Comancheria…un policier ou un western qui se passerait de nos jours ? Tous les ingrédients sont réunis : les grands espaces de l’ouest américain dans la version déprimante, désert et poussière … des cowboys désabusés, des banques à attaquer, des courses poursuites en voitures d’une autre époque… et des flingues… Et aussi, en filigrane, une critique impitoyable de l’Amérique et du capitalisme sauvage… les deux frères braquent les banques, en fait uniquement les succursales de la Texas Midland Banks qui a ruiné leur mère récemment décédée en lui imposant une hypothèque quelque peu léonine sur la ferme familiale, cette dernière devant être saisie si l’hypothèque n’est pas remboursée. Rien de reluisant dans ce ranch, sinon que du pétrole pourrait se trouver dans son sous-sol. ..les deux frères, Robin des bois des temps présents, sont assez dissemblables…l’ainé, Toby, plus calme, plus réfléchi, en fait le stratège car la façon dont il mystifie la banque tient du chef d’œuvre, Tanner, le cadet, tout juste sorti de prison est un excité de la gâchette que son frère a du mal à contenir…à leurs trousses un duo d’agents fédéraux, conduit par un ancien à la veille de la retraite, Marcus, qui voit là l’occasion de finir sa carrière en beauté, accompagné d’un équipier mi-comanche mi mexicain, Alberto, qui encaisse avec stoïcisme les blagues racistes de Marcus…Le rythme est à couper le souffle, de long travellings et des plans aériens soulignent une campagne désespérante, ponctuée de quelques puits de pétrole, des villes fantômes où subsistent un drugstore, une station service et une agence bancaire.. . cette banque qui ne manque pas de parsemer les bas cotés de la route de pancartes incitant les gens à rééchelonner leur dette… situation qui ne peut qu’exacerber cette violence où tout le monde est armé et entend faire sa loi…une excellent bande son country rock accompagne ces chevauchées et ces courses poursuite automobiles…c’est efficace et ces deux hors la loi finissent par entrainer la sympathie du spectateur...
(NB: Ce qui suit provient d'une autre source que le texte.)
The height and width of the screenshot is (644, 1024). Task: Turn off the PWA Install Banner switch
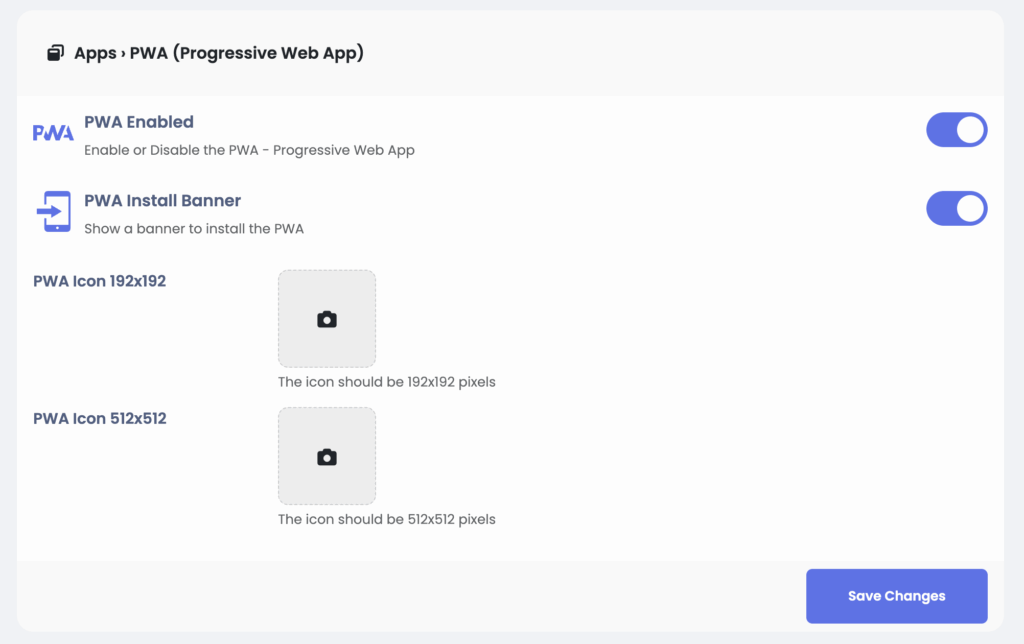click(x=956, y=209)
Très bon film. Un western moderne où les vieux pick-ups poussiéreux ont remplacé les chevaux. Pour le reste, tout y est dans ce Texas profond pourtant bien réel : petites villes aux rues vides et désolées, "diner" local en guise de saloon où tout le monde se retrouve, plaines immensément plates et poussiéreuses, et surtout des habitants qui portent tous un flingue sur eux. On se demande presque à quoi servent les rangers. Tous les acteurs sont excellents, bref à voir sans hésiter !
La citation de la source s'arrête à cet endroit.